Materials Science | Data, Learning
BraggNN: Fast X-ray Bragg Peak Analysis Using Deep Learning
A group of researchers from Argonne National Laboratory is harnessing AI to perform the challenging task of analyzing data from high-energy x-ray diffraction experiments. With a new neural network-based method called BraggNN, the Argonne team can more rapidly and precisely identify Bragg peaks—data points that indicate positions and orientations of tiny individual crystals—in a fraction of the time they used to.

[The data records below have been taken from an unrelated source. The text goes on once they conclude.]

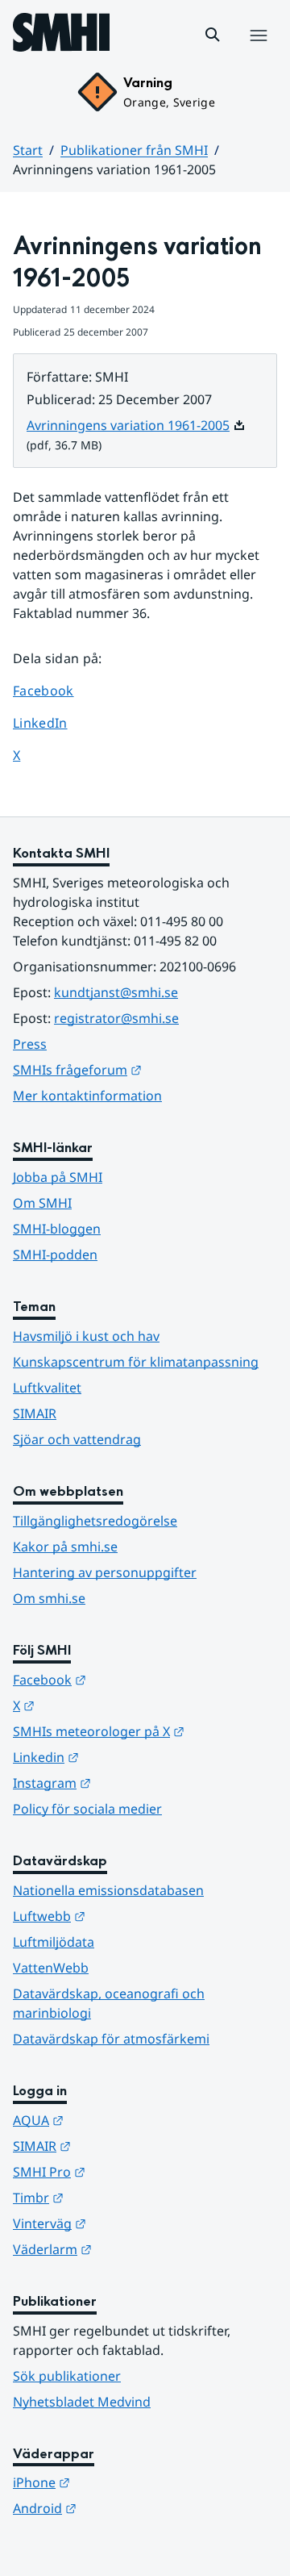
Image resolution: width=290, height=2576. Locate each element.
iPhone (120, 2482)
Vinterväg (128, 2223)
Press (30, 1044)
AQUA (117, 2119)
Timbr (117, 2197)
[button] (212, 34)
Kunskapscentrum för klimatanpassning (136, 1362)
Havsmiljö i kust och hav (86, 1336)
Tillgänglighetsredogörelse (95, 1521)
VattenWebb (51, 1968)
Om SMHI (42, 1203)
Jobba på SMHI (57, 1177)
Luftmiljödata (53, 1942)
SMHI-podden (55, 1254)
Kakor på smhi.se (65, 1546)
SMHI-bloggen (57, 1229)
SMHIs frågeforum (145, 1069)
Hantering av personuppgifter (105, 1572)
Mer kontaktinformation (87, 1095)
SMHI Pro (128, 2171)
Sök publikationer (67, 2376)
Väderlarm (131, 2249)
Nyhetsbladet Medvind (82, 2402)
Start (28, 150)
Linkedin (125, 1756)
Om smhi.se (49, 1598)
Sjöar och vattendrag (77, 1439)
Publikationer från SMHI (134, 150)
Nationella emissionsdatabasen (108, 1890)
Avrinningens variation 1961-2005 (136, 425)
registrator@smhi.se (116, 1018)
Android (123, 2508)
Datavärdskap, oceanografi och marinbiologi (109, 2003)
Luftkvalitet (47, 1388)
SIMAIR (34, 1413)
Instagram (131, 1782)
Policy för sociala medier (87, 1809)
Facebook (55, 690)
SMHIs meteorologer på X (145, 1731)
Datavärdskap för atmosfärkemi (111, 2039)
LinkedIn (55, 722)
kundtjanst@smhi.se (116, 992)
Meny (257, 52)
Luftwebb (128, 1915)
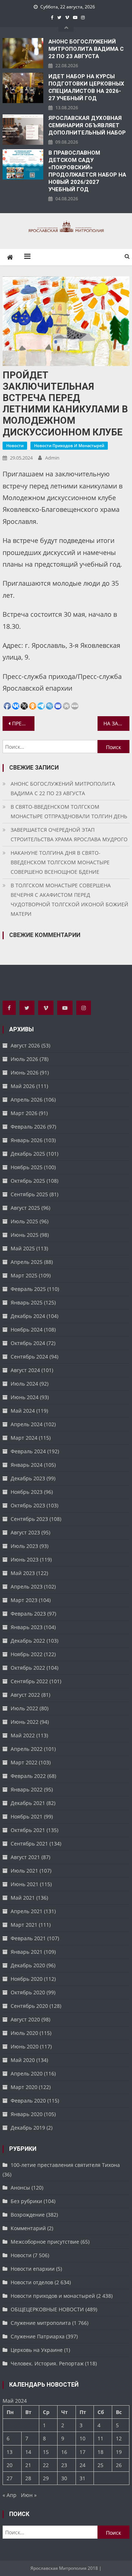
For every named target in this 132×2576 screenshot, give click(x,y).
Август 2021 (25, 1857)
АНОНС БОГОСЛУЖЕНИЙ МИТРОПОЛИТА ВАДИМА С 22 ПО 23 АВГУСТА (86, 49)
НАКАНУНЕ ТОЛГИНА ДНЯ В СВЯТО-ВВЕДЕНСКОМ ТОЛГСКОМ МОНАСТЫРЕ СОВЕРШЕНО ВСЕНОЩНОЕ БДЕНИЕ (60, 862)
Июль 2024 (24, 1383)
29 (46, 2478)
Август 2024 (25, 1370)
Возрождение (28, 2214)
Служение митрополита (41, 2322)
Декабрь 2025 (28, 1153)
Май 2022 (23, 1735)
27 (9, 2478)
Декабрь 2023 (28, 1478)
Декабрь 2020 (28, 1965)
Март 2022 (24, 1762)
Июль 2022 (24, 1708)
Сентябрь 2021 (29, 1843)
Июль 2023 (24, 1545)
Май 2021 (23, 1897)
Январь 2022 (27, 1789)
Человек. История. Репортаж (47, 2363)
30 (64, 2478)
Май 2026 (23, 1086)
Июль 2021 (24, 1870)
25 (100, 2465)
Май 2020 (23, 2059)
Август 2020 (25, 2019)
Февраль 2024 (28, 1451)
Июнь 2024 (24, 1397)
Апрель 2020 (27, 2073)
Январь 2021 (27, 1951)
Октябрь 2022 (28, 1667)
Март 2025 (24, 1275)
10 (82, 2438)
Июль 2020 (24, 2032)
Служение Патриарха (38, 2336)
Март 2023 (24, 1600)
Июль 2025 (24, 1221)
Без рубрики (26, 2201)
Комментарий (28, 2228)
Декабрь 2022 (28, 1640)
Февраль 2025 (28, 1288)
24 (82, 2465)
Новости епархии (33, 2268)
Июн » (29, 2495)
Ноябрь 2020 (27, 1978)
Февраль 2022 (28, 1775)
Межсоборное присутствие (45, 2241)
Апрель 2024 (27, 1424)
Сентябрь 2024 (29, 1356)
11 (100, 2438)
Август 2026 (25, 1045)
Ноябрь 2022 (27, 1654)
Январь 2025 (27, 1302)
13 (9, 2451)
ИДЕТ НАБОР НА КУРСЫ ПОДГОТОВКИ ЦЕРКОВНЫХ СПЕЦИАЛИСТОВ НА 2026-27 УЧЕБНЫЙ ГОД (86, 87)
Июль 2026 (24, 1058)
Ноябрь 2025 (27, 1167)
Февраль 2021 (28, 1938)
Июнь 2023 (24, 1559)
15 (46, 2451)
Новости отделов (32, 2282)
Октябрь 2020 (28, 1992)
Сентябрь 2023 (29, 1518)
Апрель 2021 (27, 1911)
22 (46, 2465)
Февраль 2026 (28, 1126)
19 (119, 2451)
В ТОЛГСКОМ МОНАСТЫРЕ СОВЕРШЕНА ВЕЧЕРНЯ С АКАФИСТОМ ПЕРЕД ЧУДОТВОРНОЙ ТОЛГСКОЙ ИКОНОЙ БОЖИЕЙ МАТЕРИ (69, 899)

In recent years, a technique called high-energy diffraction microscopy (HEDM) has become an important tool for accurately characterizing complex materials with high resolution. Although HEDM has proven to be a great improvement over conventional techniques, it can also be expensive and time-consuming. It involves the collection of enormous datasets, analysis of millions of Bragg diffraction peaks and reconstruction of the sample using those peaks. The impending upgrade of Argonne’s Advanced Photon Source (APS) is expected to vastly improve the speed of HEDM data acquisition to a minute or less. But the computing time to complete analysis Bragg peaks can extend to hours or weeks, even with the largest supercomputers. Not only do such delays slow research, but they also prevent the use of HEDM information to steer experiments.

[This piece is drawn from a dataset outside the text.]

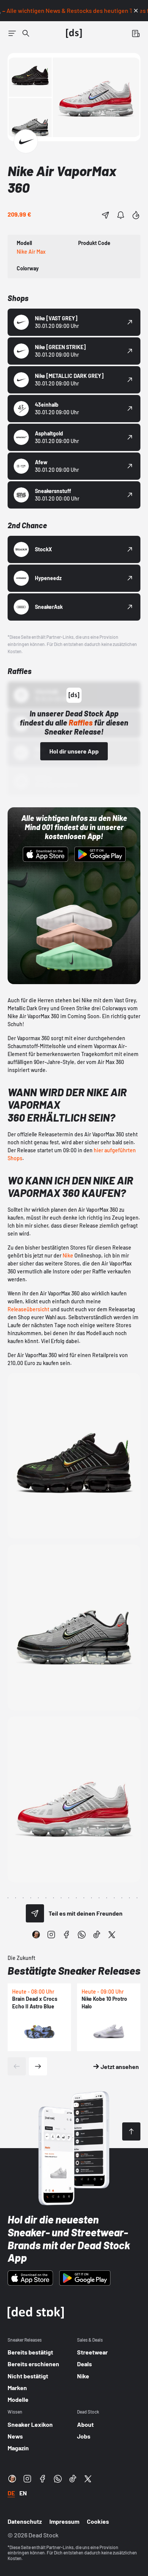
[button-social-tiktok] (96, 1934)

To address these challenges, the Argonne team developed BraggNN, a novel deep learning-based method that can accurately characterize Bragg diffraction peaks in HEDM images much more rapidly than conventional methods. The BraggNN network architecture comprises a series of convolutional neural network layers acting as feature extractors, followed by a series of fully connected layers that generate a regression prediction. The team used the ALCF’s ThetaGPU system and Cerebras AI accelerator to train the BraggNN model with a collection of data containing diffraction peaks.

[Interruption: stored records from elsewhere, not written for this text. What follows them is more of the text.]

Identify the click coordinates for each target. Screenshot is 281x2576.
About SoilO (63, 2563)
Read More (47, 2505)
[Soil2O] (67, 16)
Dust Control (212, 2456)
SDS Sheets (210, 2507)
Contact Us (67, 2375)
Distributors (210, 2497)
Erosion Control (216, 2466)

To evaluate the performance of BraggNN, the researchers compared the results with the reconstructed position of grains in addition to diffraction peak positions. When applied to a real experimental dataset, they found the grain positions using BraggNN resulted in errors being 15 percent smaller than those calculated using convention pseudo-Voigt fitting. Recent advances in deep learning method implementations and special-purpose model inference accelerators allow BraggNN to deliver significant performance improvements relative to the traditional method, running, for example, more than 200 times faster on a consumer-class GPU card with out-of-the-box software.
The team has developed the first machine learned-based method for precisely characterizing Bragg diffraction peaks in HEDM images. Capable of precisely identifying Bragg peaks more quickly than conventional methods, the BraggNN method also stands to benefit high-resolution, high-throughput, and latency-sensitive applications, including real-time analysis and experiment steering.